Board member Ron Adcock said that Bill and Miriam Pietkiewicz would not be affected by the policy as it had been prepared, since they are not in a direct line of supervision. Miriam Pietkiewicz reports to SCHS's other assistant principal and to the principal, not to her husband.

But Ralph and Sharon Edwards would be affected. Even though Ralph Edwards reports to an assistant principal, that assistant principal reports to Sharon Edwards, putting them in the same line of supervision.

"That would be nepotism as defined by this policy," said Adcock. At one point, the draft policy prohibited relatives from being "at the same work location," which would have affected the Pietkiewicz family, but board member Amy Martin, who made the motion to put the policy up for a vote, omitted that clause when she made her motion.

Stay or go?

Several school board members reported having received numerous calls and e-mails from constituents. Nearly all praised the concept of a nepotism policy, but a sharp division was reported on whether or not existing employees should be grandfathered in.

Adcock said it's important for all employees to feel that a supervisor treats them equally and fairly. He said that when he was an educational administrator, at Tennessee Technology Center at Shelbyville, he wouldn't even go out to lunch with an individual employee lest other employees think there was a special relationship.

He said his goal was to be friends with all of his employees, but buddies with none. He also noted the increasing impact of teacher evaluation under new educational regulations.

Board member Diane Neeley said that there's no indication that anyone in either of the affected couples did anything wrong.

No wrongdoing

"I hate that people are put in a position like this," she said. She said the school board must look at the impact, not only on the couples, but on the sports teams at Cascade, noting that coaching positions have become increasingly difficult to fill.

Martin said the board needed to set a good policy rather than looking at individual names of those who would be affected.

Graham noted that it was the school system that created these situations by transferring Bill Pietkiewicz and Sharon Edwards to their respective schools.

"It's our administration that put those people in their positions," said Graham.

Adcock and board member Andrea Anderson said they did not consider the policy to be punitive, as Graham had called it. Anderson said the policy needed to be enforced.

Final decision

Graham's amendment to grandfather in current employees failed by a 2-6-1 vote. Graham and Neeley voted for it. Adcock, Martin, Anderson, Barry Cooper, Glenn Forsee and Dixie Parker were opposed. Leonard Singleton, who had missed the study session, abstained.
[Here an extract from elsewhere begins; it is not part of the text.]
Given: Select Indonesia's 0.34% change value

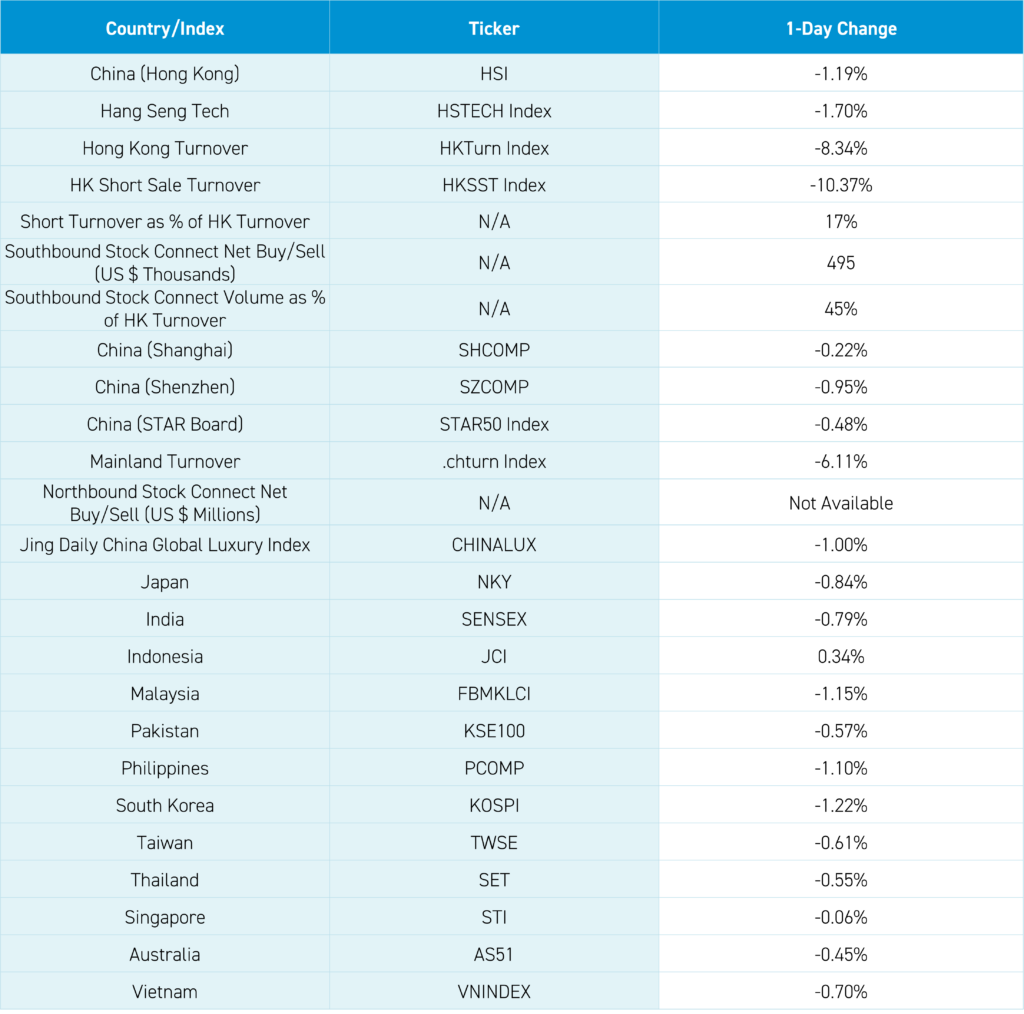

Following the vote on the amendment, board member Dixie Parker -- who represents the district where Cascade High School is located -- said that the majority of those who contacted her were opposed to grandfathering existing employees.

"I am elected, as I was reminded," said Parker, whose son Kenny is a coach and teacher at the school.

"I just hate that we had to do this."

The main motion, without Graham's amendment, passed 6-0-3, with Graham, Neeley and Singleton abstaining.